Penso a Frosinone, Pescara, Benevento, Cosenza, Crotone, Reggio Calabria, Ascoli, Bari, Lecce, Taranto, San Benedetto del Tronto, Palermo, Catania, Messina o in altri impianti di Serie C adeguati. Serve un grande senso di responsabilità e molta umiltà da parte di tutti. Vedo molti attori di questa vicenda che parlano a sproposito senza dire niente e senza suggerire soluzioni concrete agli enormi problemi determinati dall’emergenza sanitaria che rischiano di travolgere ogni cosa”.
Insomma, secondo il dirigente granata, tornare in campo è inevitabile: “Esattamente. Penso ai proventi degli accordi televisivi di cui il nostro calcio a qualsiasi livello non può fare a meno che verrebbero in parte meno. Immagino le migliaia e migliaia di sponsor che sparirebbero perché il contratto in essere non sarebbe onorato in quanto non ci sarebbero state le prestazioni sportive che hanno determinato a monte gli accordi. E ciò si aggiungerebbe ai mancati incassi ai botteghini.

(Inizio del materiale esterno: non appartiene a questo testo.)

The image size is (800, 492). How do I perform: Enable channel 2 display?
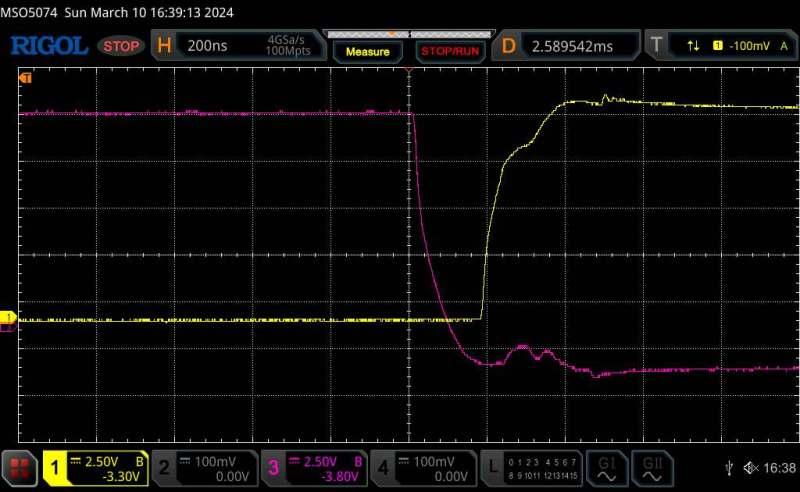click(x=204, y=467)
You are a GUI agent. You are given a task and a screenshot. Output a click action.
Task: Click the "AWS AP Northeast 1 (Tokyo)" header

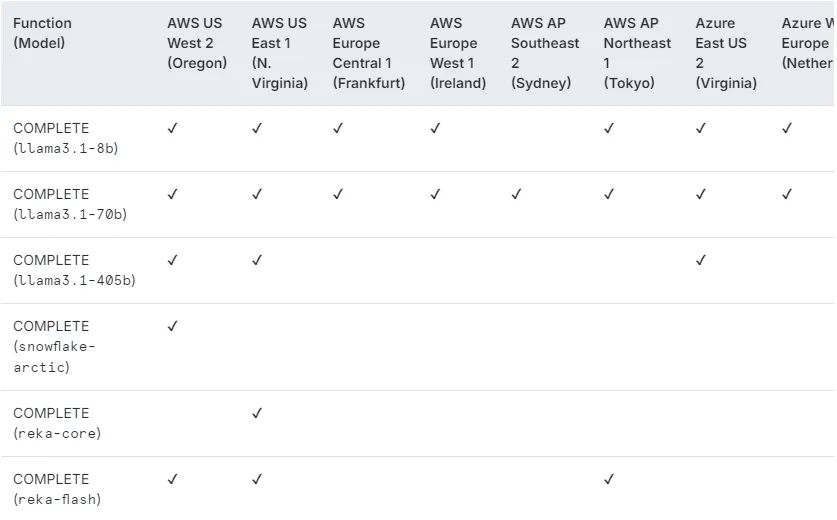(x=637, y=53)
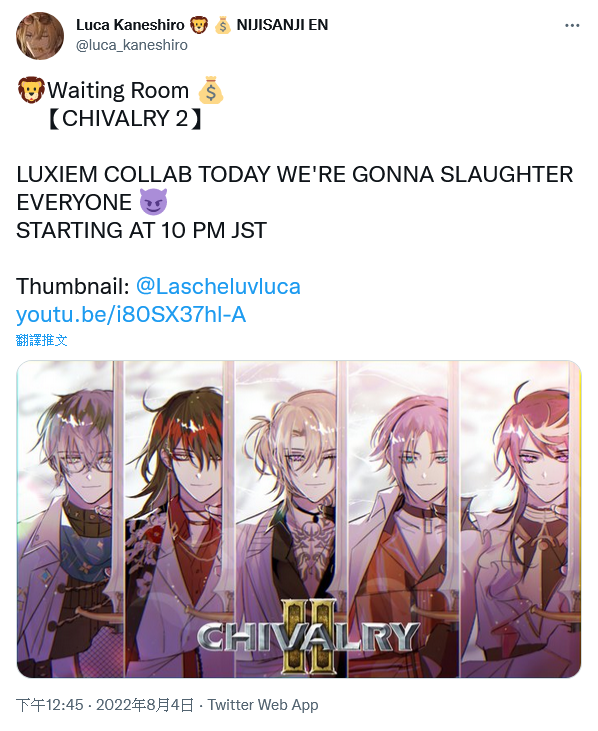
Task: Open the three-dot more options menu
Action: click(x=572, y=26)

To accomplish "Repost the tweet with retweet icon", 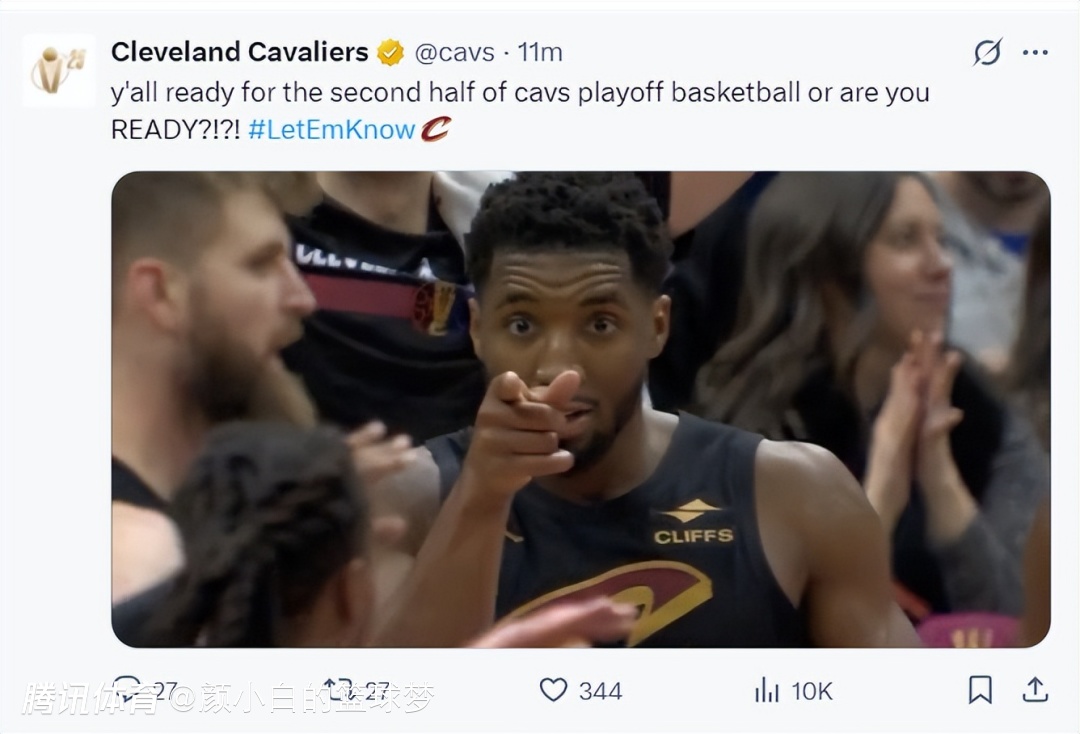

D’altra parte gli abbonati non sono solo quelli delle società, ma anche quelli delle piattaforme tv. Si potrebbero studiare abbonamenti dedicati per mettere insieme le due esigenze ed evitare. Deve essere, come ha detto il presidente federale Gravina, l’ultima ratio dopo aver verificato e valutato soluzioni meno impattanti. Nelle ultime stagioni – non solo in B per la questione del format e per i casi Palermo, Foggia, Avellino – abbiamo constatato con mano come certe contrapposizioni possono diventare devastanti. Dovremo fare di necessità virtù.

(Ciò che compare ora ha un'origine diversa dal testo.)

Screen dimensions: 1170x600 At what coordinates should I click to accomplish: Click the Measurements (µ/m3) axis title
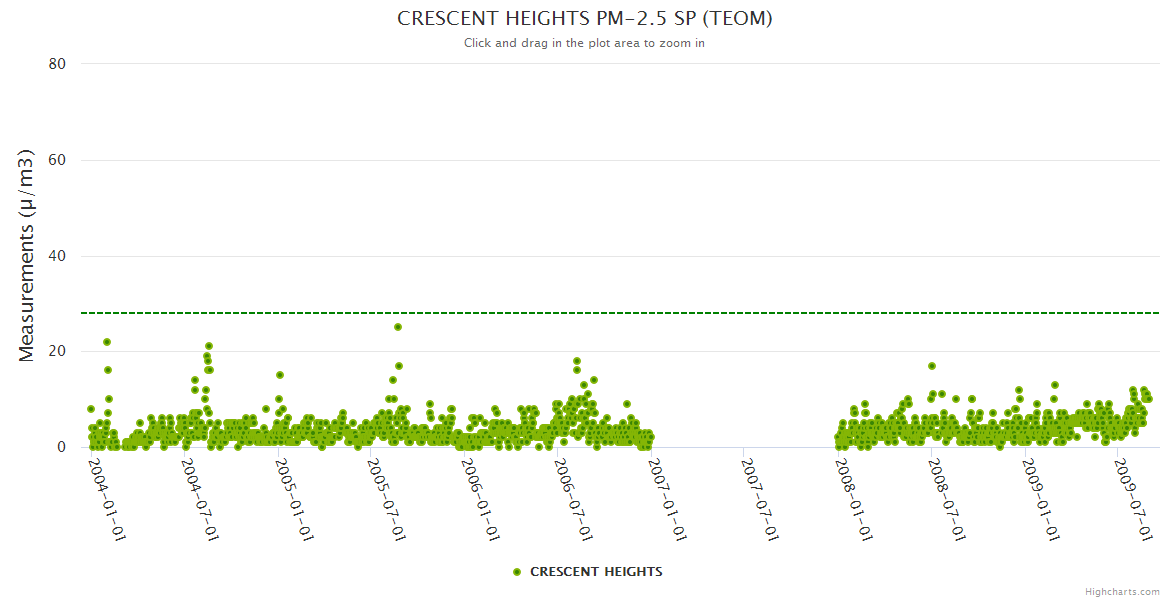[28, 255]
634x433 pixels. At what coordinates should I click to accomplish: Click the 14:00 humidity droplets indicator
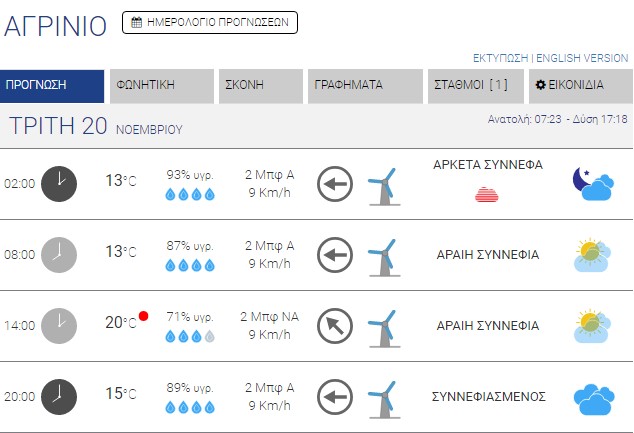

Quella virtù che da sempre ha contraddistinto il popolo italiano. Io dico che ce la faremo. Senza dimenticare un particolare. Portare a termine i campionati di A, B e C, cioè il professionistico, significa salvare anche il vastissimo mondo dei dilettanti che racchiude migliaia di società dalle quali il nostro movimento non può prescindere. Ma sono certo che chi governa a livello apicale il calcio e lo sport italiano metterà in campo tutte le risorse e le intelligenze disponibili affinché il virus non vinca la guerra in atto”.